# [TEXT SHOWN]
════════════════════

Neil Sheehan stood tall among reporters revered in newsrooms across the nation.
Sheehan, who died Thursday at age 84 from Parkinson's disease complications, was one of the famous New York Times reporters whom young idealistic journalists sought to emulate.
Best known for initiating the Times'publication of the Pentagon Papers in 1971, Sheehan won the Pulitzer Prize in 1988 for his epic account of the Vietnam War, "A Bright Shining Lie: John Paul Vann and America in Vietnam."
Sheehan received the Pentagon Papers, a massive U.S. government report on America's escalation of the Vietnam War through the years, from Daniel Ellsberg, a government analyst who had illegally copied the document.
As a Times article accompanying Sheehan's obituary in the Times Thursday discloses, Sheehan himself used subterfuge and deception to duplicate Ellsberg's copy of the report.
Fearful of governmental prosecution, Ellsberg forbade Sheehan from copying the report, allowing him to read it. But he gave Sheehan the key to his apartment in Cambridge, Mass., and Sheehan took the report and copied it when Ellsberg left on a trip.
The Times article tells a harrowing story of Sheehan and his wife copying the report at neighborhood print shops, then transporting the pages to New York City, buying an airplane seat for the several suitcases needed.
After the Times began publishing the report, the Nixon administration went to court to stop the newspaper, citing national security. When a judge halted the Times' publication, the Washington Post began printing the document.
The U.S. Supreme Court on June 30, 1971, ruled in favor of the newspapers, finding the government sought unconstitutional prior restraint of publication.

════════════════════

# [WORK TASK A]
According to the article about Neil Sheehan, in what year did he win the Pulitzer Prize?
# [WORK TASK B]
From the article about Neil Sheehan, reproduce the passage that begins at the words "Neil Sheehan stood" and stops after the words "copied the document.".

# [EXTRACTED MATERIAL]
════════════════════

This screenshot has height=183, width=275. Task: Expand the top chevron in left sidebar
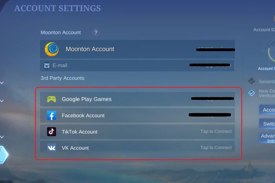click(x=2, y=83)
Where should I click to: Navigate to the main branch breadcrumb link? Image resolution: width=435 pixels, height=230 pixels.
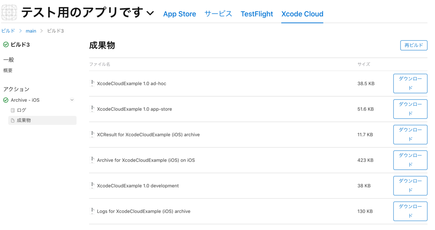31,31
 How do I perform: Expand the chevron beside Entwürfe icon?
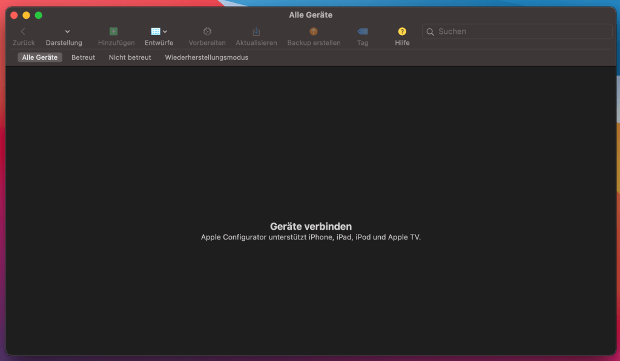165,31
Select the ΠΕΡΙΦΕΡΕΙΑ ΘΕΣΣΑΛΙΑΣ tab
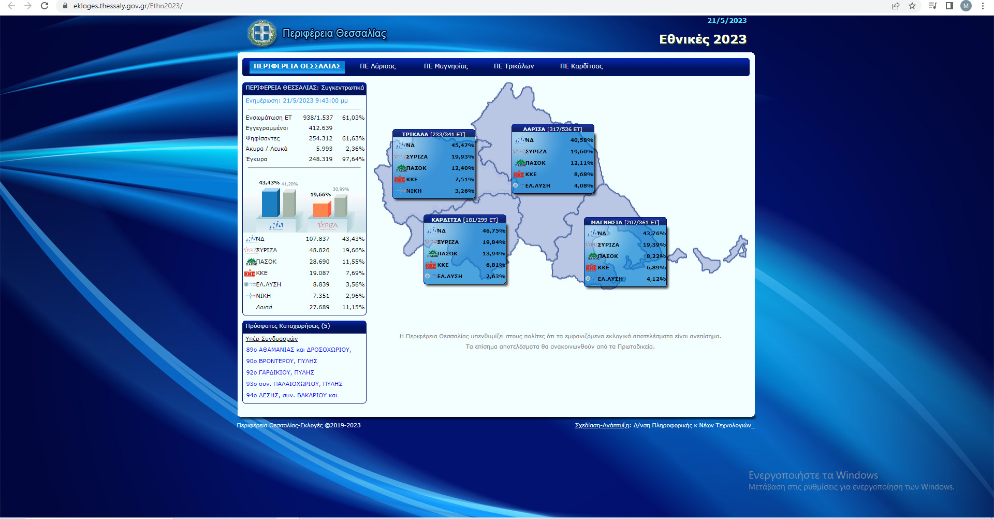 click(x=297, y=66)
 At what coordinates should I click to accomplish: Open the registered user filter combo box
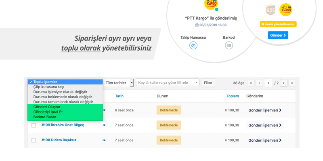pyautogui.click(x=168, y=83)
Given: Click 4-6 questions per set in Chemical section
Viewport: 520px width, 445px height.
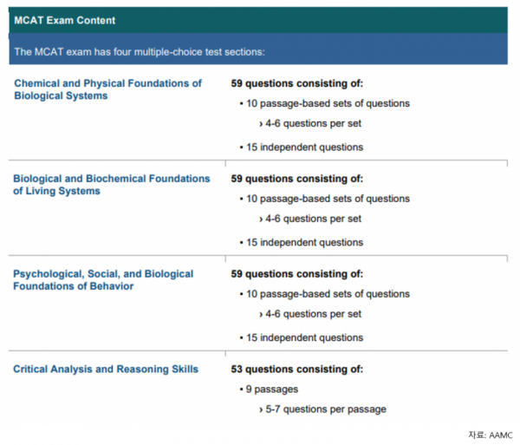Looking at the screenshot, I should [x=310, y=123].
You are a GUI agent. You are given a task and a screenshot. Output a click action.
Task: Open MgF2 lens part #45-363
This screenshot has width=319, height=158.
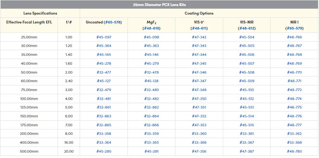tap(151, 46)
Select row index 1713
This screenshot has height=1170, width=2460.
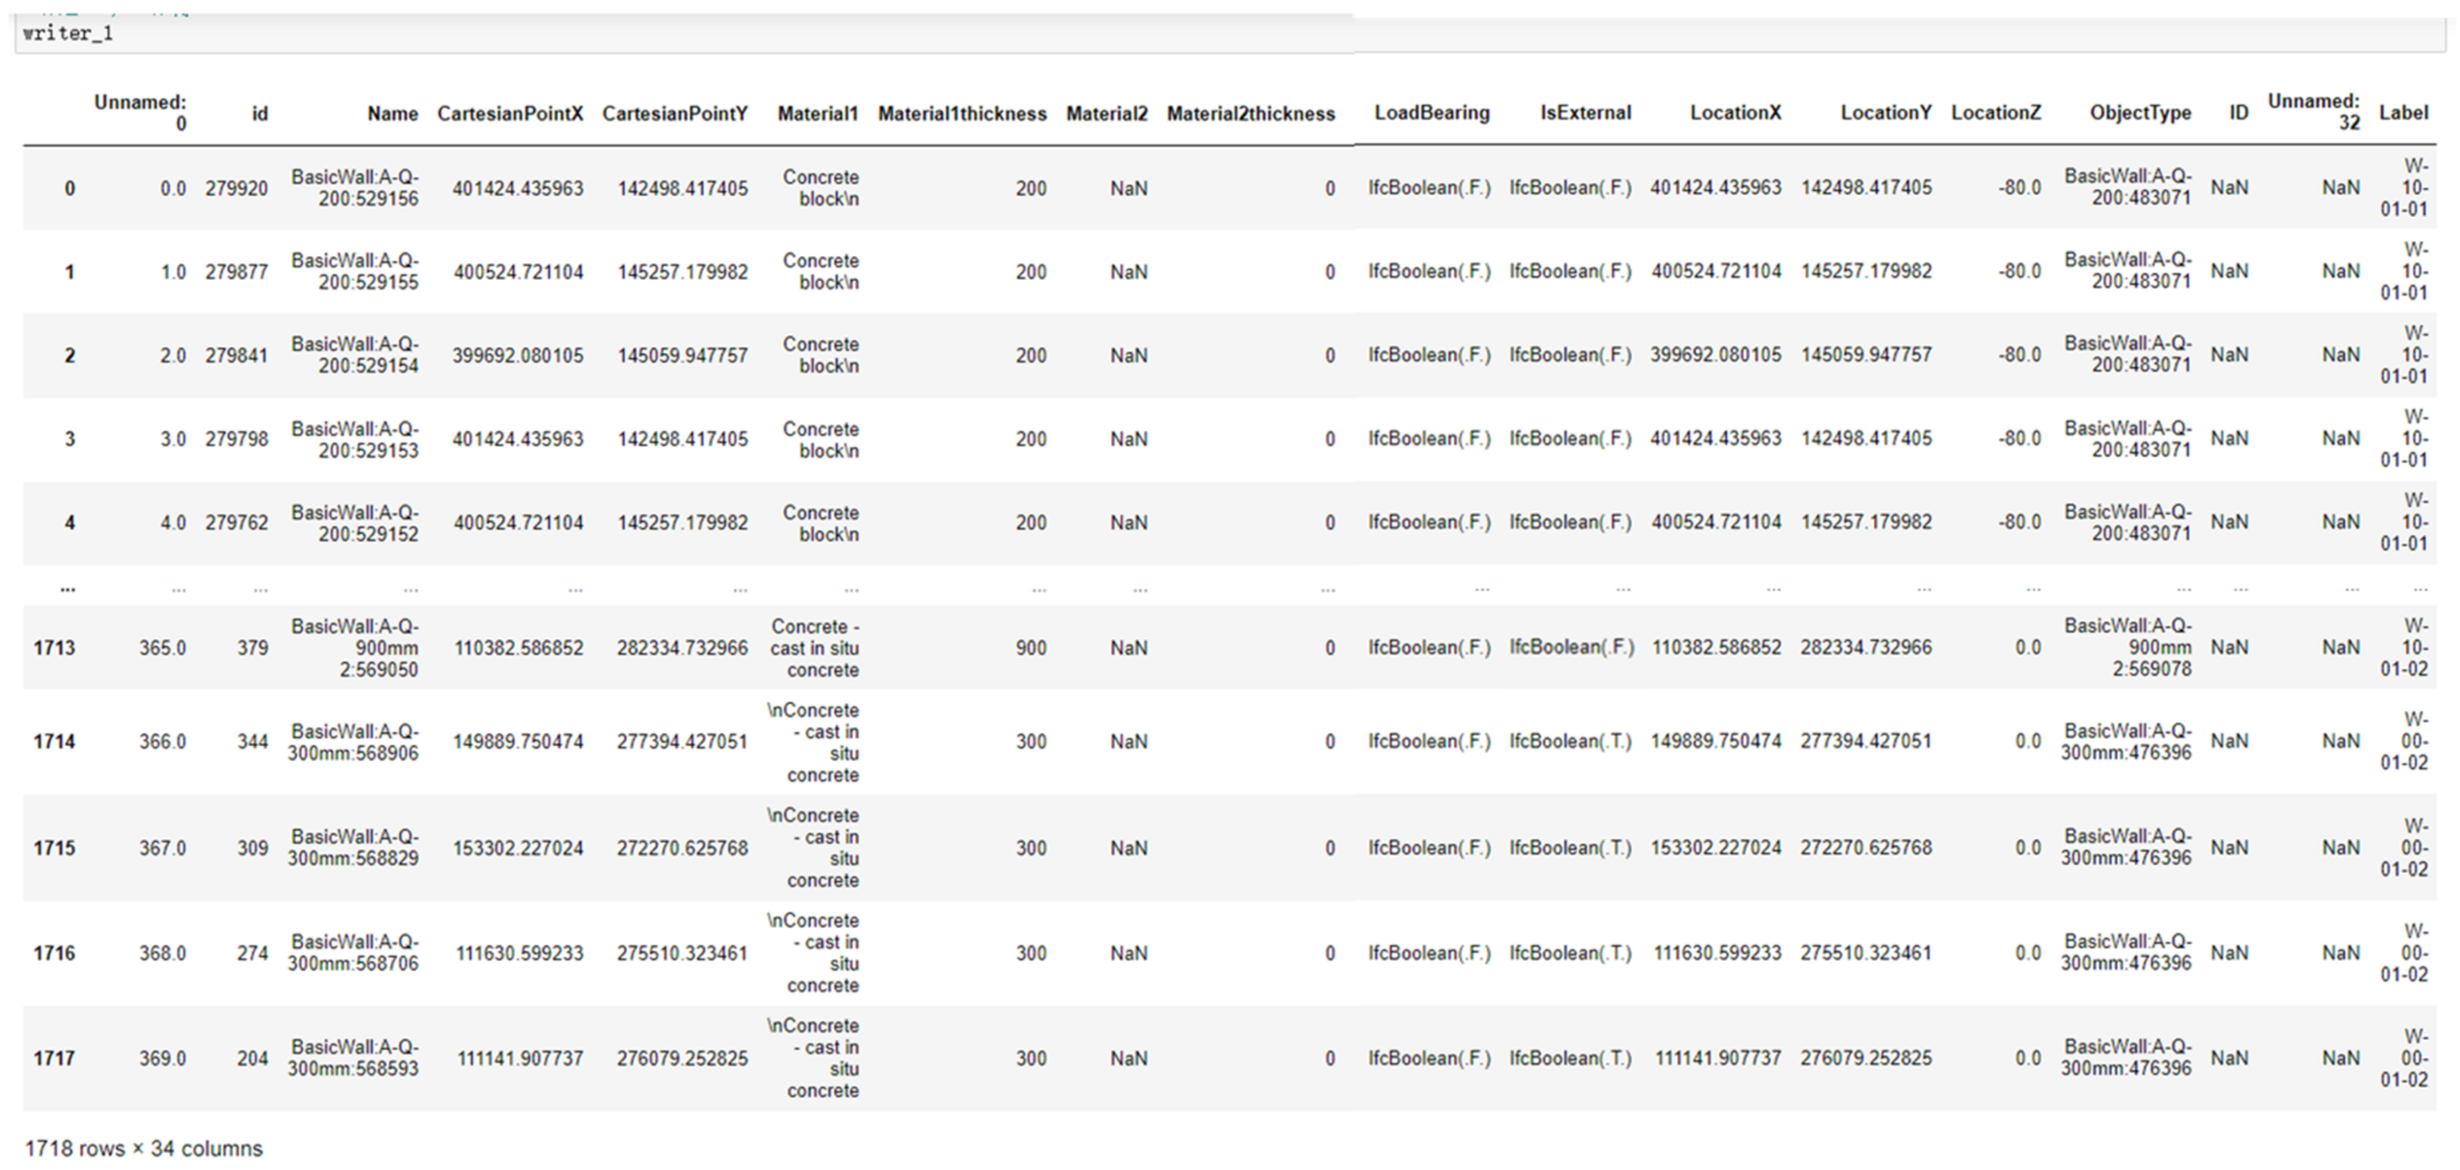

════════════════════

# [TASK ANSWER A]
1988

# [TASK ANSWER B]
Neil Sheehan stood tall among reporters revered in newsrooms across the nation.
Sheehan, who died Thursday at age 84 from Parkinson's disease complications, was one of the famous New York Times reporters whom young idealistic journalists sought to emulate.
Best known for initiating the Times'publication of the Pentagon Papers in 1971, Sheehan won the Pulitzer Prize in 1988 for his epic account of the Vietnam War, "A Bright Shining Lie: John Paul Vann and America in Vietnam."
Sheehan received the Pentagon Papers, a massive U.S. government report on America's escalation of the Vietnam War through the years, from Daniel Ellsberg, a government analyst who had illegally copied the document.